= YOUR GOAL =
Print the part of the listing that begins with the line containing "Task: Uncheck the blog file checkbox" and continues through the end of the listing. Reproduce those lines unchanged.

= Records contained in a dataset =

########

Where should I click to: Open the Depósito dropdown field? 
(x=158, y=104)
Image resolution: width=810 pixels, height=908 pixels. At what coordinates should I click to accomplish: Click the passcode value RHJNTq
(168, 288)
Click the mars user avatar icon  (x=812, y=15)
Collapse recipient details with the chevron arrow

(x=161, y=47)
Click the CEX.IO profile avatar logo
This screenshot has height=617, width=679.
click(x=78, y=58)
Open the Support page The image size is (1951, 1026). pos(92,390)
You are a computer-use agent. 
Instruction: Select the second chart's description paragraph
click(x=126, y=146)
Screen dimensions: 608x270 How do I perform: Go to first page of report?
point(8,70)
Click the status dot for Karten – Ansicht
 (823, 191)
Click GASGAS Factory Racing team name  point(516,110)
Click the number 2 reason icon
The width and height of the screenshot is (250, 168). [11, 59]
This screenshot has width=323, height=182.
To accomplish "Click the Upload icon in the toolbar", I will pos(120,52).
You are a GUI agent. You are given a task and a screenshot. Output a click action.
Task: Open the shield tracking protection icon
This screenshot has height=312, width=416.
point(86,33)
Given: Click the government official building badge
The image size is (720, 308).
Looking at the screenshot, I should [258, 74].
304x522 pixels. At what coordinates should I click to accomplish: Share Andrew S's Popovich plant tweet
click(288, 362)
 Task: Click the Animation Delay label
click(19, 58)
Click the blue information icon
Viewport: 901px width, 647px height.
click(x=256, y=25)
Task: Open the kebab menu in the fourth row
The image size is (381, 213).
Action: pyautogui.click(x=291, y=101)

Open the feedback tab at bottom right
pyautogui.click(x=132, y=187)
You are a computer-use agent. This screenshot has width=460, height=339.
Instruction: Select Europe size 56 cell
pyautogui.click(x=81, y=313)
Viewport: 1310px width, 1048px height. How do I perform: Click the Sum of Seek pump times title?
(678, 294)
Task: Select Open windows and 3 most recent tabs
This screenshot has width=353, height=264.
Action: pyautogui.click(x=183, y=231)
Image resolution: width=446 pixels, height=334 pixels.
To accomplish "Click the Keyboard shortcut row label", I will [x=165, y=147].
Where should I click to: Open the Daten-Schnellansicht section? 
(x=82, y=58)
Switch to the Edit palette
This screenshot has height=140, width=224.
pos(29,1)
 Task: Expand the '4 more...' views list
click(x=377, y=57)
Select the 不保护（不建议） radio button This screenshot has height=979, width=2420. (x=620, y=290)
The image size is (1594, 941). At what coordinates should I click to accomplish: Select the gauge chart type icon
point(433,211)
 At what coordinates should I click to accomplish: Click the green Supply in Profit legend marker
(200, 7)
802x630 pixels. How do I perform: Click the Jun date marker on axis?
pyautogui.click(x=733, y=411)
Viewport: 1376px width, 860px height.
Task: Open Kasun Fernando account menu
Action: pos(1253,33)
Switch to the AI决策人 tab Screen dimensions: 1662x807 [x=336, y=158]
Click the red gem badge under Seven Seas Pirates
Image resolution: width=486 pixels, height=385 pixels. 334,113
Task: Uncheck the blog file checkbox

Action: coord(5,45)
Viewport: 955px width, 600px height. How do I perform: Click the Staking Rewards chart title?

########

= THE COMPLETED TASK =
Task: Uncheck the blog file checkbox

Action: coord(5,45)
Viewport: 955px width, 600px height. How do I perform: Click the Staking Rewards chart title?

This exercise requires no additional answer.